### [WRITTEN PROBLEM]
Copy the lines below exactly, beginning with the line that contains "Go to page 3" and stopping after the line that contains "Action: (44, 55)".

[Data listing]
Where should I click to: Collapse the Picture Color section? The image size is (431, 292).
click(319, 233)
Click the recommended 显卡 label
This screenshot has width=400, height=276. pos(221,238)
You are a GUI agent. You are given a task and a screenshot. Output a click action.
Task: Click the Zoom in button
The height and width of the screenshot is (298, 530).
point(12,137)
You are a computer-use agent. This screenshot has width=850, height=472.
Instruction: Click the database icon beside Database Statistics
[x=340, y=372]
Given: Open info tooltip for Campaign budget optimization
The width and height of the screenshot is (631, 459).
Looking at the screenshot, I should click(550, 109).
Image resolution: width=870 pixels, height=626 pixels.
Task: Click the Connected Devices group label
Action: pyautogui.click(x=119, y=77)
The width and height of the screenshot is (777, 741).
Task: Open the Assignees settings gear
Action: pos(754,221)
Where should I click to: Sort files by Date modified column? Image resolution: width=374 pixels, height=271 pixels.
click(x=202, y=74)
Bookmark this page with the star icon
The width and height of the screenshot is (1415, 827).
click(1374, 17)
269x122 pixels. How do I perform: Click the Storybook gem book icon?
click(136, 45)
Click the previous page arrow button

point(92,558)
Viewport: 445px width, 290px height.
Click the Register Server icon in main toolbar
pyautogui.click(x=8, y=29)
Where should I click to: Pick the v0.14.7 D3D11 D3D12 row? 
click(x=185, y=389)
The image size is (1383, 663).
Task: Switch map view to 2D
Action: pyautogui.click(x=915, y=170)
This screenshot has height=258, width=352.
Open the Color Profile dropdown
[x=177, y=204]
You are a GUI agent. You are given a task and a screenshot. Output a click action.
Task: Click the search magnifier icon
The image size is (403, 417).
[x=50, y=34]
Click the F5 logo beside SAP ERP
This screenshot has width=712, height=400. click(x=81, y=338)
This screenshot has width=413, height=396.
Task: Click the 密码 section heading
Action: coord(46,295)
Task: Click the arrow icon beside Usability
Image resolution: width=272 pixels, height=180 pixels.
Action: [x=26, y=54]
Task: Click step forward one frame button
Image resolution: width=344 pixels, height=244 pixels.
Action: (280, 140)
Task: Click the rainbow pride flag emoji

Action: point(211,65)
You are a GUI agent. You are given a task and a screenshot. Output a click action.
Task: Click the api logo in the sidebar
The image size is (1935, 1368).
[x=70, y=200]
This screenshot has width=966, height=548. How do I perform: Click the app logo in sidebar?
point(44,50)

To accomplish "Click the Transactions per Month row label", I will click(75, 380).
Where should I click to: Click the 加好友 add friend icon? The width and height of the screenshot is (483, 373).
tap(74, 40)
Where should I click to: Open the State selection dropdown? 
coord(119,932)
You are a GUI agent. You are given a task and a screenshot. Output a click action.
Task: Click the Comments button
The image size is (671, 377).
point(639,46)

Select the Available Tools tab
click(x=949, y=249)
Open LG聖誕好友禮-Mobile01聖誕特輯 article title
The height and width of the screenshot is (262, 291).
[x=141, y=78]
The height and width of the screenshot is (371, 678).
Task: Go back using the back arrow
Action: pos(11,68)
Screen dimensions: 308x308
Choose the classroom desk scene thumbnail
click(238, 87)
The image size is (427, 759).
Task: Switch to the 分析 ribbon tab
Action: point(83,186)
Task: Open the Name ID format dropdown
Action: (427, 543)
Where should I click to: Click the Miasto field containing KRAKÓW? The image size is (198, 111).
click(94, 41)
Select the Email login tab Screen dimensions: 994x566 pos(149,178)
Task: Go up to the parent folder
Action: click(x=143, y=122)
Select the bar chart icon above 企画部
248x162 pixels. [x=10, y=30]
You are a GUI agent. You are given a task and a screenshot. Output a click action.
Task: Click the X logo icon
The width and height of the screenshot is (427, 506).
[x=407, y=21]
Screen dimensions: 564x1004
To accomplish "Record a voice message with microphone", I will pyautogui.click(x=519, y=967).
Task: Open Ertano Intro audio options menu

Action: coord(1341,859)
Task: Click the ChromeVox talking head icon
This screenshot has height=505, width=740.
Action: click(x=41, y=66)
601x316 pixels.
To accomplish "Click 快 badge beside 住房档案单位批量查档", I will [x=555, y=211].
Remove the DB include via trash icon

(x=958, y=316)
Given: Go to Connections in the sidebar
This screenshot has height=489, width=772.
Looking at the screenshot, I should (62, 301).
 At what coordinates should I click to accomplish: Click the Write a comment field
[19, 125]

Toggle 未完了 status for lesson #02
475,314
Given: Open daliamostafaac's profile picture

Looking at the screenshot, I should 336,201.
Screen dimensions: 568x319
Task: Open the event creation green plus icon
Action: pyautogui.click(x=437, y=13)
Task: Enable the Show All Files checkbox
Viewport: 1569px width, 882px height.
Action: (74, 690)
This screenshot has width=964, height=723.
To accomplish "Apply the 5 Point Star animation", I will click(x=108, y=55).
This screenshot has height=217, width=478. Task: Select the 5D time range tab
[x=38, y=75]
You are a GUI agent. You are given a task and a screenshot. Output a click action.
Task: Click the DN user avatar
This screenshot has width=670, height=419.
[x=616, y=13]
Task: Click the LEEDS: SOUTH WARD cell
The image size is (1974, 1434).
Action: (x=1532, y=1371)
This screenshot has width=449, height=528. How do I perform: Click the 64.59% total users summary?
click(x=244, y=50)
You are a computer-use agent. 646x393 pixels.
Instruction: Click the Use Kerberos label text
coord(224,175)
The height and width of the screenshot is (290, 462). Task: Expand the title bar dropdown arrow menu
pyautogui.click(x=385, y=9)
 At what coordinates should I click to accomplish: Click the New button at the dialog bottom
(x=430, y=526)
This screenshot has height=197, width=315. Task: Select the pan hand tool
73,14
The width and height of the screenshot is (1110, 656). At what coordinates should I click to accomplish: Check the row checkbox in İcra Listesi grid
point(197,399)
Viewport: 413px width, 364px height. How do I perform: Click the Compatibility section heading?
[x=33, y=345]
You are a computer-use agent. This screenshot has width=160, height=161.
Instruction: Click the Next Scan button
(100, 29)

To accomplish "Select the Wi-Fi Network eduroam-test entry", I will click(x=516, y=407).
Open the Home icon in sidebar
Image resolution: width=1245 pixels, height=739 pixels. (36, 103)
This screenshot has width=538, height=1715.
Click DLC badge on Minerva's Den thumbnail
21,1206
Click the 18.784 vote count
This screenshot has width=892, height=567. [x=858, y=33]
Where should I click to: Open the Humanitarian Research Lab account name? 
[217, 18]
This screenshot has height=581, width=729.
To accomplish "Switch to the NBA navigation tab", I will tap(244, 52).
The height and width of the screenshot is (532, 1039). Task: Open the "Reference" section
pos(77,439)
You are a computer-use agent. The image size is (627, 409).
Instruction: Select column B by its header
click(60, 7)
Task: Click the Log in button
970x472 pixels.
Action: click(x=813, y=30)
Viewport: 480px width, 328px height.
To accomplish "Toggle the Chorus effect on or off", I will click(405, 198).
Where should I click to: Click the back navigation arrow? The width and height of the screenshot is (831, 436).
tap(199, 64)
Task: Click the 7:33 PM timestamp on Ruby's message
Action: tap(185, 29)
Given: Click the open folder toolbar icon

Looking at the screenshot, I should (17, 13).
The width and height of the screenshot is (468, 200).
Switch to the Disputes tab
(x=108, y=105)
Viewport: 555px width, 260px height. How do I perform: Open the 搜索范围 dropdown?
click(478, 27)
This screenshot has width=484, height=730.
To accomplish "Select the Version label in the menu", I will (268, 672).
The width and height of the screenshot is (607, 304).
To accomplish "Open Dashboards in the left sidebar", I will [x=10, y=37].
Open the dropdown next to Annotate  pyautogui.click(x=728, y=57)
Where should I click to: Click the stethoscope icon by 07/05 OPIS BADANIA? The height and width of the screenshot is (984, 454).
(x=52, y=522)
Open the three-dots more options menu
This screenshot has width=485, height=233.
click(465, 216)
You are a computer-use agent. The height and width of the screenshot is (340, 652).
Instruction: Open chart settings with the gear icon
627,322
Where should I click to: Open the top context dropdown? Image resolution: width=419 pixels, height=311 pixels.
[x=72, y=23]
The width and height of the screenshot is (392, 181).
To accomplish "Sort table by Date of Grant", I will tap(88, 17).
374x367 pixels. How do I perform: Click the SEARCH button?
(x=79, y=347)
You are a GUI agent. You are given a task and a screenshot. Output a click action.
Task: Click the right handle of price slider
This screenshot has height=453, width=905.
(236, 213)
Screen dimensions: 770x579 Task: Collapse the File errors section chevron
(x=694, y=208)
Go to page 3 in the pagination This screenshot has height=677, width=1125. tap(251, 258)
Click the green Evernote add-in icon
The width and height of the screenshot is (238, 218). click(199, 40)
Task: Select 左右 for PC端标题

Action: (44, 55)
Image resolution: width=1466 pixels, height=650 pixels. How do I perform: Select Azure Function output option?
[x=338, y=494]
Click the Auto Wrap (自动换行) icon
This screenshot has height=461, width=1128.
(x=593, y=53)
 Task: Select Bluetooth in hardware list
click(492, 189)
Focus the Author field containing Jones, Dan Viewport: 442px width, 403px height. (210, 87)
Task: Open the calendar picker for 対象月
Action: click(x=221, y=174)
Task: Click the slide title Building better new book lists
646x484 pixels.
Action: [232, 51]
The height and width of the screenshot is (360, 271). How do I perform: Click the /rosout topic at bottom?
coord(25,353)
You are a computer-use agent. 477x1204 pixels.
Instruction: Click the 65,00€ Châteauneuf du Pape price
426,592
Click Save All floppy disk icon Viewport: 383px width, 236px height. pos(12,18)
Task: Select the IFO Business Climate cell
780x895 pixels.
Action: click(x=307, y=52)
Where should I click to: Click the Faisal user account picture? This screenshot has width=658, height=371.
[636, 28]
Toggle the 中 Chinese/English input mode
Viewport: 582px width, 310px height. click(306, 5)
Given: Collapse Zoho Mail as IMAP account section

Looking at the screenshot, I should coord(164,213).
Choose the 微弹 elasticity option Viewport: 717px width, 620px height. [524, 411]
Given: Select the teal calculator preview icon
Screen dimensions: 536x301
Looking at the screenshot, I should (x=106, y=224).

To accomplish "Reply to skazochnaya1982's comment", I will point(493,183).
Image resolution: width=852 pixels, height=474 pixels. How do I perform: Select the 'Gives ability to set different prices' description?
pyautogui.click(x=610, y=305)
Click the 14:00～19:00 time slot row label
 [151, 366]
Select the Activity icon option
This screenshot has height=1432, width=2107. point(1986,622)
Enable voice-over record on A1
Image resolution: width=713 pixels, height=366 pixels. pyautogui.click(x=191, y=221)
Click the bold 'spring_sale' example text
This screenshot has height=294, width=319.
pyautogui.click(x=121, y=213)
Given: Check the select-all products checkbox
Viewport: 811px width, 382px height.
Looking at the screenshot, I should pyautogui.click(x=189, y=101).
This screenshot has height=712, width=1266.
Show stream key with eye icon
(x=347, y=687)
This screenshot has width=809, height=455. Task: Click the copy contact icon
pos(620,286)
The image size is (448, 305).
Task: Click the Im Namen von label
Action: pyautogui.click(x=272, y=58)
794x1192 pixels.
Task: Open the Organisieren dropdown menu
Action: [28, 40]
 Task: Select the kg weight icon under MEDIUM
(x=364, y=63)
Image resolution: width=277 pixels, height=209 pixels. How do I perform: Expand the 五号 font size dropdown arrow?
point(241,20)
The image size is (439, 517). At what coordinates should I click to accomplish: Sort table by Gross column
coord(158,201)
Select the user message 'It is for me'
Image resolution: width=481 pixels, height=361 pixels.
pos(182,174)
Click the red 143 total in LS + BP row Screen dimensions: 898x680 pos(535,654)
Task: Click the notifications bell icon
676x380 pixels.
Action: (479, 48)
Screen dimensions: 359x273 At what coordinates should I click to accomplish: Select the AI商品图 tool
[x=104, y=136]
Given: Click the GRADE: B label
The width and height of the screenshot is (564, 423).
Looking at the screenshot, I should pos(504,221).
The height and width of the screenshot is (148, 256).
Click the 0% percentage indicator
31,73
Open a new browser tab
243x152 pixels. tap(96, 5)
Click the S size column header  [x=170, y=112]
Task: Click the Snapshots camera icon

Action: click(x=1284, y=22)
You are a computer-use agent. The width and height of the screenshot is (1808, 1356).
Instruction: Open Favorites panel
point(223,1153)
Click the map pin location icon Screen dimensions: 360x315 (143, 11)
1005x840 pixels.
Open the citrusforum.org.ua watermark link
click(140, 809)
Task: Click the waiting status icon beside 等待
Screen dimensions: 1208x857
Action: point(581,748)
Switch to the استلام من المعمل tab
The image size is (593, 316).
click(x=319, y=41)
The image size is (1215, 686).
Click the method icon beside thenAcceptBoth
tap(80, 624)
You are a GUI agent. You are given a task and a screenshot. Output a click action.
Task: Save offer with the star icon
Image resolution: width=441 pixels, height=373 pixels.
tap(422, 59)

### [ANSWER TO THIS PROBLEM]
Go to page 3 in the pagination This screenshot has height=677, width=1125. tap(251, 258)
Click the green Evernote add-in icon
The width and height of the screenshot is (238, 218). click(199, 40)
Task: Select 左右 for PC端标题

Action: (44, 55)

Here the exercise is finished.